(Beginning of Recorded data)

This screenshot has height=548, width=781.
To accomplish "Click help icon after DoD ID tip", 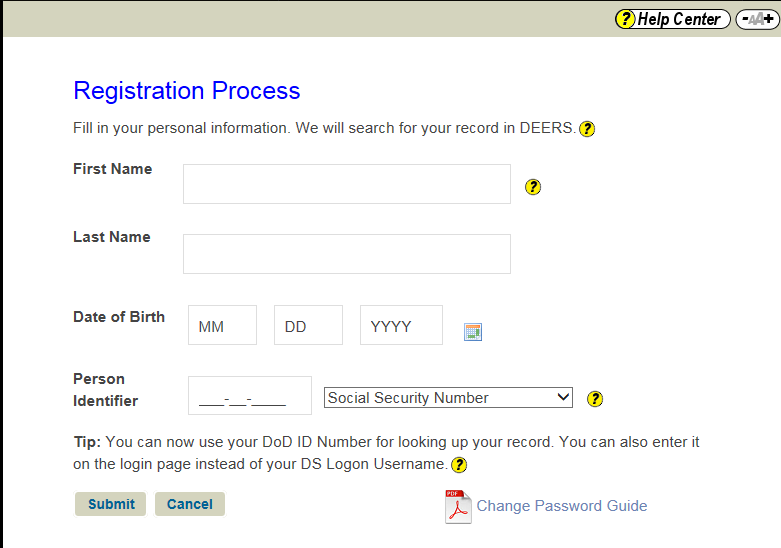I will pyautogui.click(x=459, y=465).
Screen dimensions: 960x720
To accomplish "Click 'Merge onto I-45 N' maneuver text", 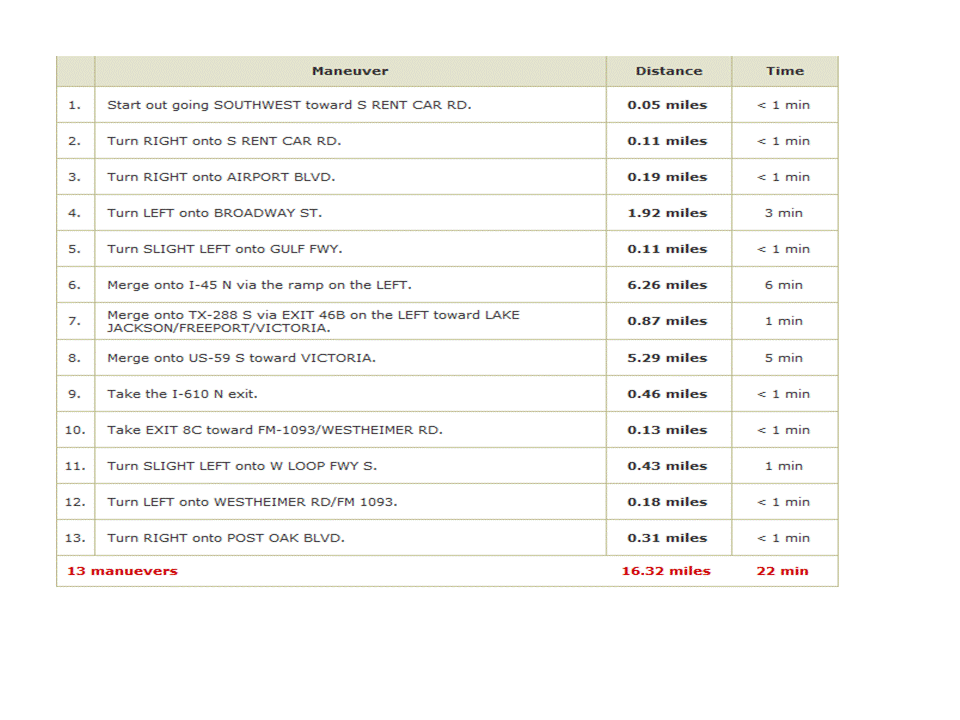I will tap(259, 285).
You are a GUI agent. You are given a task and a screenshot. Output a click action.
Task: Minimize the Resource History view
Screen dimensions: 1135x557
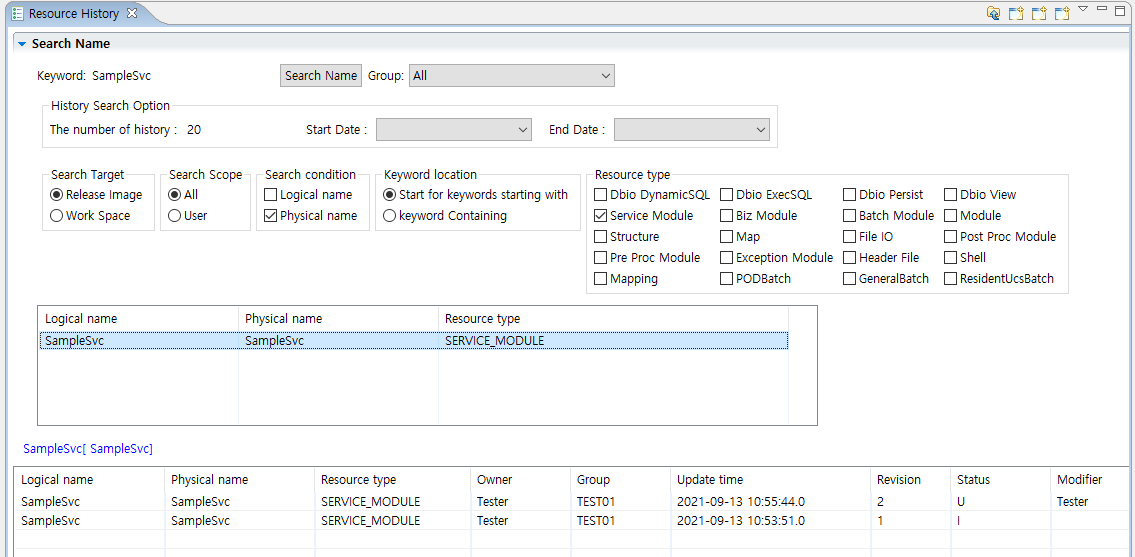[x=1102, y=9]
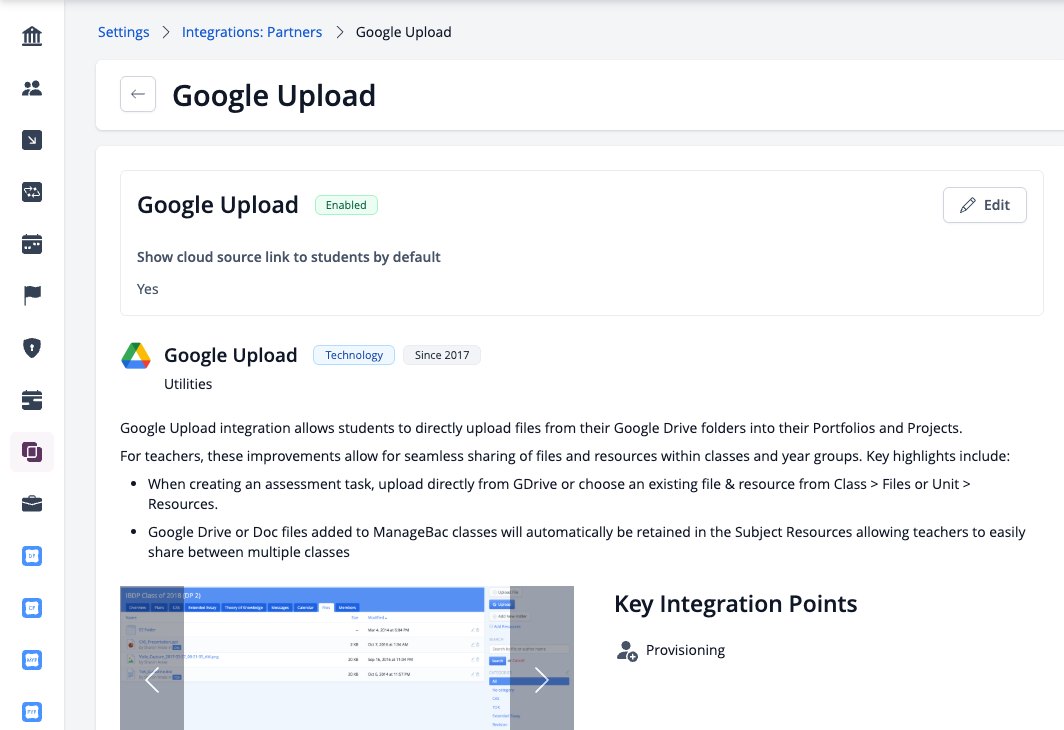The image size is (1064, 730).
Task: Show next screenshot in carousel
Action: [541, 679]
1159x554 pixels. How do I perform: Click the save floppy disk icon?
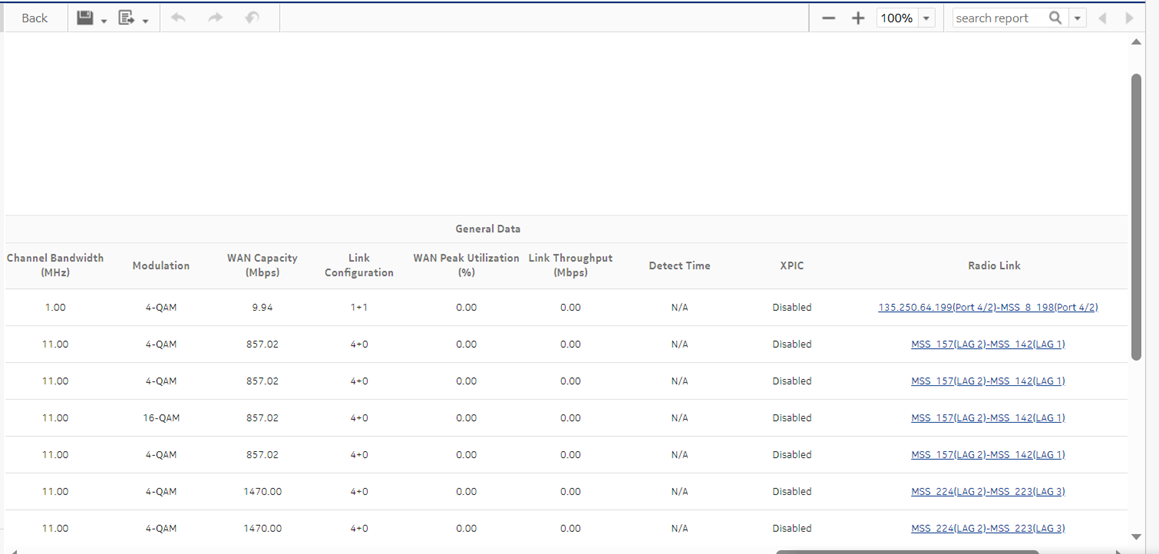pos(85,18)
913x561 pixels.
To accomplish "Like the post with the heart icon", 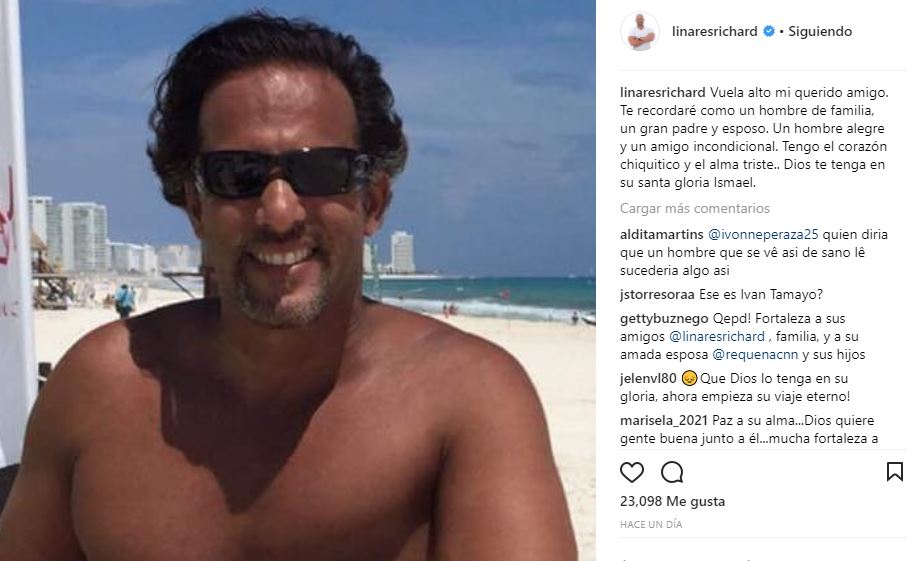I will pos(632,472).
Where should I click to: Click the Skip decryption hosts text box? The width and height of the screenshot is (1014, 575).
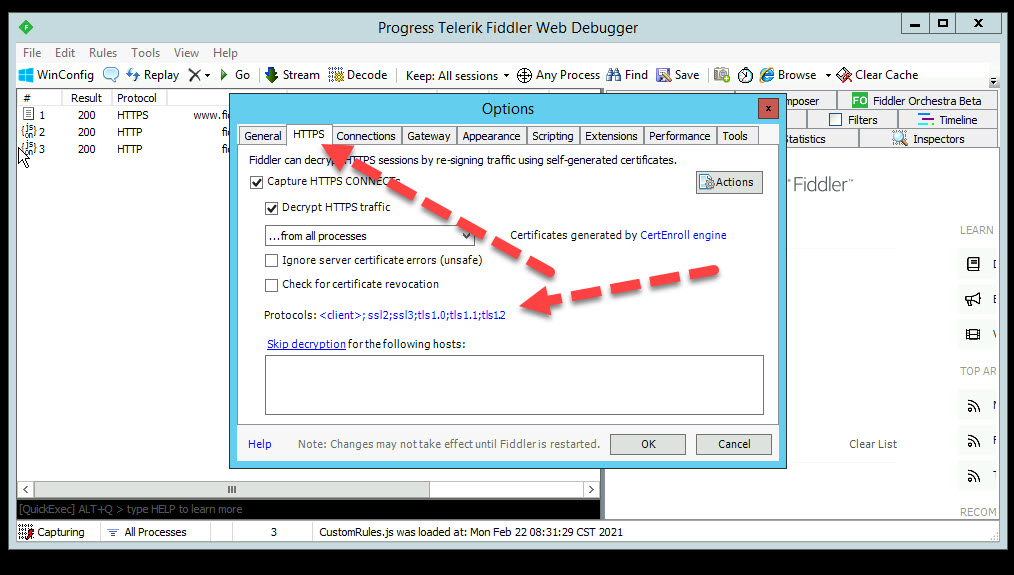click(513, 384)
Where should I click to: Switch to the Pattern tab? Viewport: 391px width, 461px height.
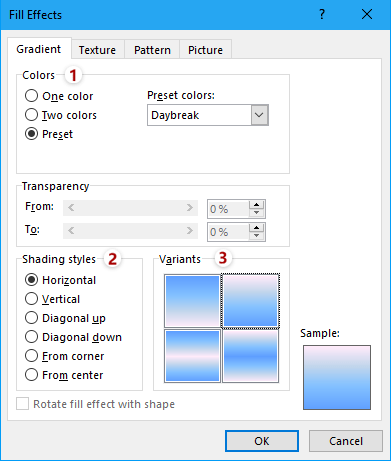[152, 50]
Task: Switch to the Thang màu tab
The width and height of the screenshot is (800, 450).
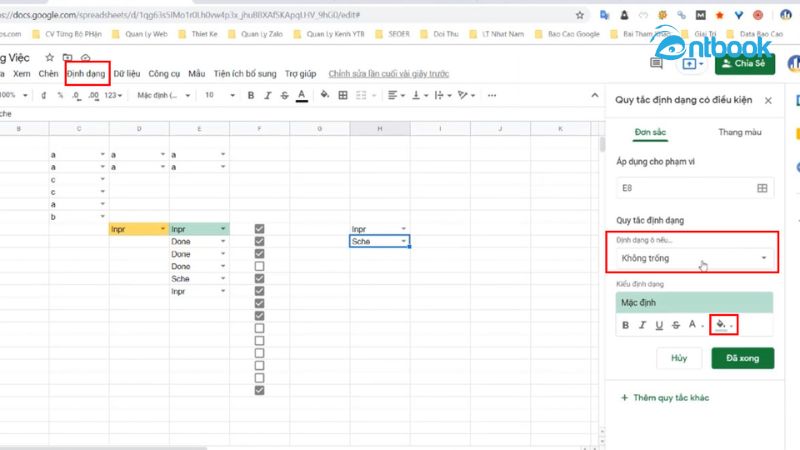Action: click(x=739, y=132)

(End of Recorded data)

▶ **What is required**
From the line containing "Task: Switch to the Thang màu tab" down to the final line of the material above, reproduce each line exactly and include no images.

▶ **Answer space**
Task: Switch to the Thang màu tab
The width and height of the screenshot is (800, 450).
Action: click(x=739, y=132)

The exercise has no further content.